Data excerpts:
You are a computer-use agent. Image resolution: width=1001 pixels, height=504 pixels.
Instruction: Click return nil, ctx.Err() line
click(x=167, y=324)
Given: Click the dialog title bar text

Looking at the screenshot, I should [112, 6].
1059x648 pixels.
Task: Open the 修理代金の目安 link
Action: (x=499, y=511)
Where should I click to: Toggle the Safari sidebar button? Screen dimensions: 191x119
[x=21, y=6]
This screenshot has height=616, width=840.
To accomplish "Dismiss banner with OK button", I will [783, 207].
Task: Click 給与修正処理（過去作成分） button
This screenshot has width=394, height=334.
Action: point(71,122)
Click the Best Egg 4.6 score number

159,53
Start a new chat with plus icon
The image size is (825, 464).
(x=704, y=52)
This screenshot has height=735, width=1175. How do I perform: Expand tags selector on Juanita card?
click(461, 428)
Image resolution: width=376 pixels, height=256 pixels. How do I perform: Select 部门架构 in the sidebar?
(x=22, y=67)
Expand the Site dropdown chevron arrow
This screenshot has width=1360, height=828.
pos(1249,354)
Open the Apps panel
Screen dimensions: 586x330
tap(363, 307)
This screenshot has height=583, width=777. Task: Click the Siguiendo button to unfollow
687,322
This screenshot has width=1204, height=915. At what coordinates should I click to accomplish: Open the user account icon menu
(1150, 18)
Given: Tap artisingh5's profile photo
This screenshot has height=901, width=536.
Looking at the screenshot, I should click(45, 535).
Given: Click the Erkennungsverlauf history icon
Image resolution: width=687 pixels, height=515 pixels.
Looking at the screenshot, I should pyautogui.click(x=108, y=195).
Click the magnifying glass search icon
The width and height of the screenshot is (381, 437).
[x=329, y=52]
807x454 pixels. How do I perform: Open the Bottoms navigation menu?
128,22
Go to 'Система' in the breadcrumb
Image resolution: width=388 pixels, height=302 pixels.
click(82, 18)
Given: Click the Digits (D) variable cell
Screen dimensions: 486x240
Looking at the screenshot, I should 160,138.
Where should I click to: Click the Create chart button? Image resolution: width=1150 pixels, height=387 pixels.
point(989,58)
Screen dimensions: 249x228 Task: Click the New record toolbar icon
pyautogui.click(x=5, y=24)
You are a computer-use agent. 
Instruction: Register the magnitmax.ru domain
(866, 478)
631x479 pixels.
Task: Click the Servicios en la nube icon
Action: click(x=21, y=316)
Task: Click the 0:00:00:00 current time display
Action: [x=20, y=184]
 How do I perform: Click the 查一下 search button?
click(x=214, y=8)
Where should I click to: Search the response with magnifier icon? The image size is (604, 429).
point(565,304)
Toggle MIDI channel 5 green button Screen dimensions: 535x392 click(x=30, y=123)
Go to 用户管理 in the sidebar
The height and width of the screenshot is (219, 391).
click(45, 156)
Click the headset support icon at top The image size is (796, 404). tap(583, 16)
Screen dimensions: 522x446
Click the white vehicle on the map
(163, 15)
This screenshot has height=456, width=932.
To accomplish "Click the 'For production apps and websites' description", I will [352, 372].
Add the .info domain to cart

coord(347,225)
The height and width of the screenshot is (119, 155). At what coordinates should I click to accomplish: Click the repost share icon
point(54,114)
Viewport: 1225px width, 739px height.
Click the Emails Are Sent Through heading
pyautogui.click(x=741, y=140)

Work to complete: Go through the entries above and write each one out exactly.

Result of the exercise:
You are a computer-use agent. Image resolution: width=1001 pixels, height=504 pixels.
Instruction: Click return nil, ctx.Err() line
click(x=167, y=324)
Given: Click the dialog title bar text

Looking at the screenshot, I should [112, 6].
1059x648 pixels.
Task: Open the 修理代金の目安 link
Action: (x=499, y=511)
Where should I click to: Toggle the Safari sidebar button? Screen dimensions: 191x119
[x=21, y=6]
This screenshot has height=616, width=840.
To accomplish "Dismiss banner with OK button", I will [783, 207].
Task: Click 給与修正処理（過去作成分） button
This screenshot has width=394, height=334.
Action: point(71,122)
Click the Best Egg 4.6 score number

159,53
Start a new chat with plus icon
The image size is (825, 464).
(x=704, y=52)
This screenshot has height=735, width=1175. How do I perform: Expand tags selector on Juanita card?
click(461, 428)
Image resolution: width=376 pixels, height=256 pixels. How do I perform: Select 部门架构 in the sidebar?
(x=22, y=67)
Expand the Site dropdown chevron arrow
This screenshot has width=1360, height=828.
pos(1249,354)
Open the Apps panel
Screen dimensions: 586x330
tap(363, 307)
This screenshot has height=583, width=777. Task: Click the Siguiendo button to unfollow
687,322
This screenshot has width=1204, height=915. At what coordinates should I click to accomplish: Open the user account icon menu
(1150, 18)
Given: Tap artisingh5's profile photo
This screenshot has height=901, width=536.
Looking at the screenshot, I should click(45, 535).
Given: Click the Erkennungsverlauf history icon
Image resolution: width=687 pixels, height=515 pixels.
Looking at the screenshot, I should pyautogui.click(x=108, y=195).
Click the magnifying glass search icon
The width and height of the screenshot is (381, 437).
[x=329, y=52]
807x454 pixels. How do I perform: Open the Bottoms navigation menu?
128,22
Go to 'Система' in the breadcrumb
Image resolution: width=388 pixels, height=302 pixels.
click(82, 18)
Given: Click the Digits (D) variable cell
Screen dimensions: 486x240
Looking at the screenshot, I should 160,138.
Where should I click to: Click the Create chart button? Image resolution: width=1150 pixels, height=387 pixels.
point(989,58)
Screen dimensions: 249x228 Task: Click the New record toolbar icon
pyautogui.click(x=5, y=24)
You are a computer-use agent. 
Instruction: Register the magnitmax.ru domain
(866, 478)
631x479 pixels.
Task: Click the Servicios en la nube icon
Action: click(x=21, y=316)
Task: Click the 0:00:00:00 current time display
Action: [x=20, y=184]
 How do I perform: Click the 查一下 search button?
click(x=214, y=8)
Where should I click to: Search the response with magnifier icon? The image size is (604, 429).
point(565,304)
Toggle MIDI channel 5 green button Screen dimensions: 535x392 click(x=30, y=123)
Go to 用户管理 in the sidebar
The height and width of the screenshot is (219, 391).
click(45, 156)
Click the headset support icon at top The image size is (796, 404). tap(583, 16)
Screen dimensions: 522x446
Click the white vehicle on the map
(163, 15)
This screenshot has height=456, width=932.
To accomplish "Click the 'For production apps and websites' description", I will [352, 372].
Add the .info domain to cart

coord(347,225)
The height and width of the screenshot is (119, 155). At what coordinates should I click to accomplish: Click the repost share icon
point(54,114)
Viewport: 1225px width, 739px height.
Click the Emails Are Sent Through heading
pyautogui.click(x=741, y=140)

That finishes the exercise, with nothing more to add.